Recommendations and Application to Nursing
The authors themselves note that no real conclusions can be drawn from this study. They noted the need for a larger study, the use of randomization and a control group. They also noted that one year is quite short a time to determine if lifestyle changes made during this study are permanent. Thus, no real recommendations can be made on the basis of this study. There are no direct applications of this study to an evidence-based nursing practice.
Overall Assessment of Drevenhorn et al. (2007)
This study is interesting but is ultimately unsatisfying because the research design was poor. There is no real way to determine what effects derived from the interventions, there was no coherent uniformity of the interventions, and there was no way to define what results derived from changes in medication. Furthermore the results as presented in the paper are distinctly unimpressive. In essence, no real change was noted for 14 of 18 measures, and the changes in the other 4 measures, while statistically significant, were not impressive. Women lost about 3 lbs on average over 15 months. There were self-reported increases in exercise. On the other hand, men gained weight, and men’s triglycerides worsened.
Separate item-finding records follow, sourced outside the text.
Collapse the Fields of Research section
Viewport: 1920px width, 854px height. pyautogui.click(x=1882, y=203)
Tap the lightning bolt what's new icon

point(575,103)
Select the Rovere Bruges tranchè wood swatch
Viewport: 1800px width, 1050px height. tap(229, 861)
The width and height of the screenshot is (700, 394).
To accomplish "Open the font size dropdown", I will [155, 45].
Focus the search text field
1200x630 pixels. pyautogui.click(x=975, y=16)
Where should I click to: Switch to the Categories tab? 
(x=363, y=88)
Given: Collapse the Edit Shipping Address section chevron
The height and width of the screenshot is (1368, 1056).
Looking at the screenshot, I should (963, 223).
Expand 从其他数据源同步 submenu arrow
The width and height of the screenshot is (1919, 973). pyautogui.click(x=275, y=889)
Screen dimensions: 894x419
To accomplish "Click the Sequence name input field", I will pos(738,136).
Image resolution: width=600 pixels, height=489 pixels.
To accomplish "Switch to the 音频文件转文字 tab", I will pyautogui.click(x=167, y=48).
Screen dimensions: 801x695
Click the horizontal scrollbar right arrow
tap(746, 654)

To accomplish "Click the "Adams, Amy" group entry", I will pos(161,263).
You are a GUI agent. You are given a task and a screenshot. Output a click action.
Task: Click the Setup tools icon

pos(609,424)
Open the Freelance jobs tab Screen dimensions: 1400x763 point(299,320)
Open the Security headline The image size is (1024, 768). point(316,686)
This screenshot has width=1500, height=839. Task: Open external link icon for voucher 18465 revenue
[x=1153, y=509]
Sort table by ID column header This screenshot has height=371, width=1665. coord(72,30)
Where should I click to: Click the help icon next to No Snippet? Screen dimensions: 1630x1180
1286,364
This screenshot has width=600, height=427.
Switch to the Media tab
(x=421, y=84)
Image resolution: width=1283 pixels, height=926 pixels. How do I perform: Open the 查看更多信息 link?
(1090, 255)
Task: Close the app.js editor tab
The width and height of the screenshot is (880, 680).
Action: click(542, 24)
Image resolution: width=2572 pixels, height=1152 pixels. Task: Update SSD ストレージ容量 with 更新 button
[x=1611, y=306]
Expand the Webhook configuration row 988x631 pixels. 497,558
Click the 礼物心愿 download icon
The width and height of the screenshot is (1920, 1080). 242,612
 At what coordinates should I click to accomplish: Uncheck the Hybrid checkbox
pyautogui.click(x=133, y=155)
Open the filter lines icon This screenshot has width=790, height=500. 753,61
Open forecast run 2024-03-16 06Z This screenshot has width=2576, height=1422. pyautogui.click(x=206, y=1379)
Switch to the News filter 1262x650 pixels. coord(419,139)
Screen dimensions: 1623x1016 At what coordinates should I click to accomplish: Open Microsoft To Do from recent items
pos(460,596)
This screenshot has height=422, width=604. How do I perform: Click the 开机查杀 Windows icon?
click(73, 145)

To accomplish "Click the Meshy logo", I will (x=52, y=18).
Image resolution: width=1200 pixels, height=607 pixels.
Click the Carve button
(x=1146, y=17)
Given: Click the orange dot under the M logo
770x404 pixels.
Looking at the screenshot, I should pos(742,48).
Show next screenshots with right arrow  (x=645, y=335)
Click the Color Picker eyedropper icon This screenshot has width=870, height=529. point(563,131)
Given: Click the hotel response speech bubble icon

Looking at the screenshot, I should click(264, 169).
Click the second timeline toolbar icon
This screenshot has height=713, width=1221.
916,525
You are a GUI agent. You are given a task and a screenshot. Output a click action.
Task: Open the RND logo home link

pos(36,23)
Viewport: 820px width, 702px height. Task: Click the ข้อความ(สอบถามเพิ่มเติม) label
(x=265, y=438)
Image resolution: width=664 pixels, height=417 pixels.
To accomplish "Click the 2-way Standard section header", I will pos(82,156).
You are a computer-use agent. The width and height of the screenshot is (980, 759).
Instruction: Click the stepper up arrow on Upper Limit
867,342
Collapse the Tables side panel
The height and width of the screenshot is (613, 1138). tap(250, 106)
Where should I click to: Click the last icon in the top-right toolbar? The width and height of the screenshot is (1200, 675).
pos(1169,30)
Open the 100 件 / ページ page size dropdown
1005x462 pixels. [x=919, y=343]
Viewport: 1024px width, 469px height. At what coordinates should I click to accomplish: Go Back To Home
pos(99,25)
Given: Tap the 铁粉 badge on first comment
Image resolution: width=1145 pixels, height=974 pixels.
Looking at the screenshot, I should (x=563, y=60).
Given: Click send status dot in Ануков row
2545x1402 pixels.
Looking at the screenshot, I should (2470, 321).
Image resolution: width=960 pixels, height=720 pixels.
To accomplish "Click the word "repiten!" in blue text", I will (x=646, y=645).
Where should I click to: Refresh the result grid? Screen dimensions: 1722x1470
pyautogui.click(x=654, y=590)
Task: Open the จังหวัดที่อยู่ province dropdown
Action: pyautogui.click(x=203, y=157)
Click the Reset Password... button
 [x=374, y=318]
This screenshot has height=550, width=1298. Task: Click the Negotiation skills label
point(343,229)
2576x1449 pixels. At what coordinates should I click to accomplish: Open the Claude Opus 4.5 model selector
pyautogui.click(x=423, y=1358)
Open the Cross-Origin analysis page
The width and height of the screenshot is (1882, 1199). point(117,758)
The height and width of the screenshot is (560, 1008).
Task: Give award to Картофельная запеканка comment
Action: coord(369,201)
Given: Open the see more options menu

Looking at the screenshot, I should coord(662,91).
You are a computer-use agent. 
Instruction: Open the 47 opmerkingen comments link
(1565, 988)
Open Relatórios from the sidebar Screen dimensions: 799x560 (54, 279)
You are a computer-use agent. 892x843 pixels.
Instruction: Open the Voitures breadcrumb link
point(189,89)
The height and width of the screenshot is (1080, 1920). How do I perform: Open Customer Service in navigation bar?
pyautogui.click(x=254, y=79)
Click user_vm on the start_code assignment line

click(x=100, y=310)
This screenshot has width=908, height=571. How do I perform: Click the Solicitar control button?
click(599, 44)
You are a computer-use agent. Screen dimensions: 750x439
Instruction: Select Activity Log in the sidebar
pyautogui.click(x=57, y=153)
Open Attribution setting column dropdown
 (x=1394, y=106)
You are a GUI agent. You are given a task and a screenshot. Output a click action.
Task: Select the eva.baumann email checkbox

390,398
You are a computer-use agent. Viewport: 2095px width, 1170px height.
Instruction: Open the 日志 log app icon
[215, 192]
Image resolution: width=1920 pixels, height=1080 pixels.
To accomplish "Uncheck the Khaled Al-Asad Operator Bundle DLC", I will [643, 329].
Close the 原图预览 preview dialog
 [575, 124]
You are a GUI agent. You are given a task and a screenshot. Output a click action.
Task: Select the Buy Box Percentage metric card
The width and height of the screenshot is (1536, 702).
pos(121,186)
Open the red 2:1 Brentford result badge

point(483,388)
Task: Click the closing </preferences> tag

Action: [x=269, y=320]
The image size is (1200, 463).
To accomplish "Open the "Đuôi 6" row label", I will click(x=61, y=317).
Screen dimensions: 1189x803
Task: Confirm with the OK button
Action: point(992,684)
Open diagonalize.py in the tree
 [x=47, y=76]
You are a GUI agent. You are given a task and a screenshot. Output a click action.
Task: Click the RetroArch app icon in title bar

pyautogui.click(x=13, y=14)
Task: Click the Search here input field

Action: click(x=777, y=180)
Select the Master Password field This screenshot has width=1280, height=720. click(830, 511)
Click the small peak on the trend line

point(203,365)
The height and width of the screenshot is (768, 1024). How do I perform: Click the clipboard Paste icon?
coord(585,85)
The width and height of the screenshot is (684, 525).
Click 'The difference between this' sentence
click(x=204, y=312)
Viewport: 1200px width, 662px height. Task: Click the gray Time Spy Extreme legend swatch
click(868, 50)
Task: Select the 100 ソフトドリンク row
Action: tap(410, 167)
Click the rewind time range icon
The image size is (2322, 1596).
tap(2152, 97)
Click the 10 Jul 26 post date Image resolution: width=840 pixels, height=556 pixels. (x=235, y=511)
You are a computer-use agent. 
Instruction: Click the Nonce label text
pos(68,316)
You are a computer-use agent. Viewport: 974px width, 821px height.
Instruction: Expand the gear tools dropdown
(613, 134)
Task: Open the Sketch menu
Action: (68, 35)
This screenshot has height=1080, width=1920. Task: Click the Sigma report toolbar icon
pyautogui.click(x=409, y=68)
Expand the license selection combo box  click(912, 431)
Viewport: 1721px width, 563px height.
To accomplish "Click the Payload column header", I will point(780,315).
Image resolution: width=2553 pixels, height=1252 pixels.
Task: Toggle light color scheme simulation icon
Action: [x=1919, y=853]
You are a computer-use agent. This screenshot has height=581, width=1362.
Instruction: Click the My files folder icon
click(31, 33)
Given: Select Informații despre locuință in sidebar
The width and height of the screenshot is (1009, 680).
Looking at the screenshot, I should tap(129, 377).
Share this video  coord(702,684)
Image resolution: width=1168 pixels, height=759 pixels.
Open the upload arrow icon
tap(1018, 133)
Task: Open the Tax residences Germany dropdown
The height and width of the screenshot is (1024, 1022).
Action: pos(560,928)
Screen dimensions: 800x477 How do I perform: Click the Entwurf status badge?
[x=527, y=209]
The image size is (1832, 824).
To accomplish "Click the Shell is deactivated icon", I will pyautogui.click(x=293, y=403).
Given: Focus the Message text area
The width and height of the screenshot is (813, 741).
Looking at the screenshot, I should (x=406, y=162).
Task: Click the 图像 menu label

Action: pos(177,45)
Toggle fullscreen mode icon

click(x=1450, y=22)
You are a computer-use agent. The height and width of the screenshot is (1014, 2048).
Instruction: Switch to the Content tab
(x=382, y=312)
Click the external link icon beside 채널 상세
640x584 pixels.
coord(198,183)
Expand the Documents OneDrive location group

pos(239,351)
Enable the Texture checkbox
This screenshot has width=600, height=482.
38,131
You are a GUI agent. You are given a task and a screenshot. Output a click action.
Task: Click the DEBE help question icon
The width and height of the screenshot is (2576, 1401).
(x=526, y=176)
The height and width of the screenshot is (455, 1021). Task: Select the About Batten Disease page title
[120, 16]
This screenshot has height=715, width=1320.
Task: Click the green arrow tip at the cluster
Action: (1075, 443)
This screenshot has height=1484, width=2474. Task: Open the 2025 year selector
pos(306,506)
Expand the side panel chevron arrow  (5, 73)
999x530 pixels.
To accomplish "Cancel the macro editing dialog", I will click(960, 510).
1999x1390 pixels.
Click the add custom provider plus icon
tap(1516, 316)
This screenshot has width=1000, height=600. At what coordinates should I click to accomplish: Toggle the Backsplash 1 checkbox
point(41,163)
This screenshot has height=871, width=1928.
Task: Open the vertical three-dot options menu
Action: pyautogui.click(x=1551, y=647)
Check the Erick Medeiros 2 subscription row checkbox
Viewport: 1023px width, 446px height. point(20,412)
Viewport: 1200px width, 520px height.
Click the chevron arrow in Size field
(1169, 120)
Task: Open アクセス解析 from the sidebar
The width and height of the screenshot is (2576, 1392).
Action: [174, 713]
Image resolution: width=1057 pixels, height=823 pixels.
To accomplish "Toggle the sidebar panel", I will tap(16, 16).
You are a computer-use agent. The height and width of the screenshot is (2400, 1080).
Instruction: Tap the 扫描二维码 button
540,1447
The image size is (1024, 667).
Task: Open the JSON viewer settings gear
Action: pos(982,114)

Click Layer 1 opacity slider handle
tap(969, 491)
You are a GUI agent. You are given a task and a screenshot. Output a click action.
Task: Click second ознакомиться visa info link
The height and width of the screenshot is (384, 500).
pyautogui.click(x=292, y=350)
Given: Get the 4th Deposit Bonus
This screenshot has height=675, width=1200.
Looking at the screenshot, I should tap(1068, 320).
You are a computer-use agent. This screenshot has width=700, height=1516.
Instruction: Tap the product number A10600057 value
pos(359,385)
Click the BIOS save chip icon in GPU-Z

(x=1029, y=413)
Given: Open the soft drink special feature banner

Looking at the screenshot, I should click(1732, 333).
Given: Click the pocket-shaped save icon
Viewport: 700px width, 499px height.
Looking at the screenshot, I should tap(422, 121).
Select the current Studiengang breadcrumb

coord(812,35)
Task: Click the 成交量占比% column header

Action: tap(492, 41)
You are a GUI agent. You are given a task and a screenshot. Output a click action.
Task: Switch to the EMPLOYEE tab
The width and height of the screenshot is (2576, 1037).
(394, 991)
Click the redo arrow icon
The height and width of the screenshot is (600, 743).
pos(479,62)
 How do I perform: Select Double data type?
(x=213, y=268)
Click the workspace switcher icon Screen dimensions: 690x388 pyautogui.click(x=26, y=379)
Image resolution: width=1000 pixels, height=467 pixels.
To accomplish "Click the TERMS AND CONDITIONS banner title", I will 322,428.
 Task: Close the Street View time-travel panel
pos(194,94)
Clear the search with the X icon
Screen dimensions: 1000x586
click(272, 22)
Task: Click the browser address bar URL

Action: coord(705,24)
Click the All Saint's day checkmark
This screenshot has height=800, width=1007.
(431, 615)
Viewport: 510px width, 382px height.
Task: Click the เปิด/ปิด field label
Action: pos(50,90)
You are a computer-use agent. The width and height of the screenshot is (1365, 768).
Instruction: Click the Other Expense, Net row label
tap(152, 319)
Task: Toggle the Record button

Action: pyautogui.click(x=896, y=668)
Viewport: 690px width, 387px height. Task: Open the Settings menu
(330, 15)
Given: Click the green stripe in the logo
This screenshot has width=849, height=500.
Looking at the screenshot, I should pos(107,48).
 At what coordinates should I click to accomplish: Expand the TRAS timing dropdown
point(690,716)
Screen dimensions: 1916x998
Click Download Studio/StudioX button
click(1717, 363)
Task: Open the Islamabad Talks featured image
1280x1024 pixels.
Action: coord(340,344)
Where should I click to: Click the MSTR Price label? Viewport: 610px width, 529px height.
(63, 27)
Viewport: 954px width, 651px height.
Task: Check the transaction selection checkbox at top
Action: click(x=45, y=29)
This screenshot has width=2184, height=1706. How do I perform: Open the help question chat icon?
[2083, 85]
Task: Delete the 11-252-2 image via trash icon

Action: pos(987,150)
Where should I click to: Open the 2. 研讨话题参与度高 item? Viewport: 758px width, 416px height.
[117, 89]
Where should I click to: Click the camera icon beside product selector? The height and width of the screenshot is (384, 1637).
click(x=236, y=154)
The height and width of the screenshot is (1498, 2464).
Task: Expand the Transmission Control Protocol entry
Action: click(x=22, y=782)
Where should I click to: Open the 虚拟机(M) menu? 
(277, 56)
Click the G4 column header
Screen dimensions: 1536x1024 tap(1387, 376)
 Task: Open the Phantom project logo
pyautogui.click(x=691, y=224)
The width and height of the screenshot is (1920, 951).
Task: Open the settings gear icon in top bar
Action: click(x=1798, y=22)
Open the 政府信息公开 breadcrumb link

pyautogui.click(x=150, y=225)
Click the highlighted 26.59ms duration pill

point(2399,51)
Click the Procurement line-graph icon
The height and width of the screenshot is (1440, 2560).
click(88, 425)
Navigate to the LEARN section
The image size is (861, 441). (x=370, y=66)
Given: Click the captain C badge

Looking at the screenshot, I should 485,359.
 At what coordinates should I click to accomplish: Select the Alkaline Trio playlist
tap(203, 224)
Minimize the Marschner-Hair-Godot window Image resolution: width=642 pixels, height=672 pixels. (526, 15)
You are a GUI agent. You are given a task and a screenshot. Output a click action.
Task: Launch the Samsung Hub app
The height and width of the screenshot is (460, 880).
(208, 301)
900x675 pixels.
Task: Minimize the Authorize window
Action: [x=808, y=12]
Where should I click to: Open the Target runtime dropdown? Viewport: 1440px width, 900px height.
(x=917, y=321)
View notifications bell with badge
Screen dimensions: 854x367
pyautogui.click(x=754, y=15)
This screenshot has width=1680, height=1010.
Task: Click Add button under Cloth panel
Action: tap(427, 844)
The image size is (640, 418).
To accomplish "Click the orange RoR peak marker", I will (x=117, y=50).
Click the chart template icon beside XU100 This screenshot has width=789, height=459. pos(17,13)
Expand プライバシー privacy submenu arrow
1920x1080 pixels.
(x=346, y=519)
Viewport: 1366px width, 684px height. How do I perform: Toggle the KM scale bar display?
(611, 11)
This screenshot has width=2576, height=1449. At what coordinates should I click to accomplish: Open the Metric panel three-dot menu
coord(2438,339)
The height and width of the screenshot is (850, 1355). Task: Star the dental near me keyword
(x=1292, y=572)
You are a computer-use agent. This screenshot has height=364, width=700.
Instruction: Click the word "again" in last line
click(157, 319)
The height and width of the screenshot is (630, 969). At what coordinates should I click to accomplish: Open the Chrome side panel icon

Drevenhorn, E., Kjellgren, K. I., Bengston, A. (2007). Outcomes following a programme for lifestyle changes with people with hypertension. Journal of Nursing and Healthcare of Chronic Illness in association with Journal of Clinical Nursing, 16 (7b), 144-151. doi: 10.1111/j.1365-2702.2005.01493.x
Meehan, A. (2002). Introduction to SPSS 10.1 for Windows (2nd ed.) (Prepared using screen shots from SPSS 10.1 tutorials) [PDF document].Retrieved from from Kutztown University Web site: http://faculty.kutztown.edu/meehan/SPSS10.pdf
Polit, D. F., Beck, C. T. (2012). Nursing Research: Generating and Assessing Evidence for Nursing Practice. Phildelphia, PA: Wolters Kluwer Heath/Lippincott Williams & Wilkins.